Wednesday March 20 is the International Day of Happiness. Established by the United Nations in 2012, the day promotes happiness and well-being as universal goals and aspirations in the lives of human beings, in their families, and in their communities
But for Heisz’s Dallas-based media company Live Happy, that’s the goal 365 days of the year. Live Happy is a digital magazine, website, podcast, line of gifts, and apparel—”but more than that, we are your home base for happiness,” the company says, aiming “to inspire and empower you to act to make your world a happier place.”
One way it does that is with its Live Happy Now podcast, which delivers “actionable, scientifically proven ways to help you live a happier, more meaningful life” through interviews with authors, thought leaders, and experts in positive psychology.
Founded in 2013
A decade ago, Heisz—who’s also co-CEO of Neora, an international skin care and wellness company— discovered that most people were unaware of the newly created International Day of Happiness. So she and a group of like-minded individuals founded Live Happy to promote and share the ideals of happiness and well-being across all its multiple channels.

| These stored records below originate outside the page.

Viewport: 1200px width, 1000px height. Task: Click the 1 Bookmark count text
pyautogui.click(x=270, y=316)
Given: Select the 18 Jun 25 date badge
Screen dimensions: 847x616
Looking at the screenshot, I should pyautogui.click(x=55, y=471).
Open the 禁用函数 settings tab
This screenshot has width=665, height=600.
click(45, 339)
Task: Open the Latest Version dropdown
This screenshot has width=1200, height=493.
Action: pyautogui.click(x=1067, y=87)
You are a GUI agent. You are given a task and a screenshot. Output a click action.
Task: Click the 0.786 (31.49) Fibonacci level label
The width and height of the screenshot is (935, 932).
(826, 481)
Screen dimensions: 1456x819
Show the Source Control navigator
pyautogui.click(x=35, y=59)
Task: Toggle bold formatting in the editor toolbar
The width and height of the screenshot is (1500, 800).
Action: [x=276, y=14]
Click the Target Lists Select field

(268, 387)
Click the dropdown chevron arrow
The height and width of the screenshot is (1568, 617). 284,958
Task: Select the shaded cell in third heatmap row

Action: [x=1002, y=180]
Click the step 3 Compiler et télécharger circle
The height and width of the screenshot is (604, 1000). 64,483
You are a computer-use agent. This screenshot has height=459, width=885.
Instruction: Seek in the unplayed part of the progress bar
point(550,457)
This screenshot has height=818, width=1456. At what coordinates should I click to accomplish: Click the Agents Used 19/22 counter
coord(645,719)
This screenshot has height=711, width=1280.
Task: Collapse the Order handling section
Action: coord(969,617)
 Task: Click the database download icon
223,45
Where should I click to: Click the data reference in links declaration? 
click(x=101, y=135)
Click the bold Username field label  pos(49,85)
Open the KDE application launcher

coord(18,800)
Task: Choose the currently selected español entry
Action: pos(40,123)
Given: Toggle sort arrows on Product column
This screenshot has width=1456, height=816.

This year, the group is celebrating the 10th anniversary of #HappyActs, its campaign to spread awareness of the global movement to recognize happiness as “an essential human pursuit.”
How to add your contribution
Live Happy spreads its message with signature orange “Happiness Walls,” where people can post inspiring messages and tell how they share happiness. More than 3,000 walls have appeared in homes, schools, businesses, and public spaces over the years, the company says. For 2024, Live Happy has added a virtual Digital Happiness Wall to enable people to post their joy online.
So how can we spread “happy acts” out in the world, to increase the global supply of happiness?
“A happy act is a small thing that you intentionally do to make the world a happier place,” Heisz says in a recent Live Happy Now podcast. “They can be little things like paying someone a compliment, opening a door for someone, buying a cup of coffee for someone, planning a date with a friend that you haven’t seen for a while, going out to lunch, giving someone at the office a thank you note, any little thing that you do to make the world a happier place.”
““Here’s the catch,” Heisz adds. “When you do a happy act, do it with intention—because that way, you benefit from it, as well as the person you’re doing it for. All those studies show that when you do something nice for someone, when you say thank you or pay someone a compliment, yes, they feel good. But by doing those things, you actually feel even better than the person who you likely did something for.”
As podcast host Paula Felps puts it, “We really can’t underestimate the power of one small act of happiness.” Just one act can change someone’s day—and their next day too. “It’s really an incredible cascading effect.”
Heisz shares more about how you can find and share happiness in her book Live Happy: Ten Practices for Choosing Joy.
“We just want as many people as possible to learn that they can make a difference in their own lives,” she says.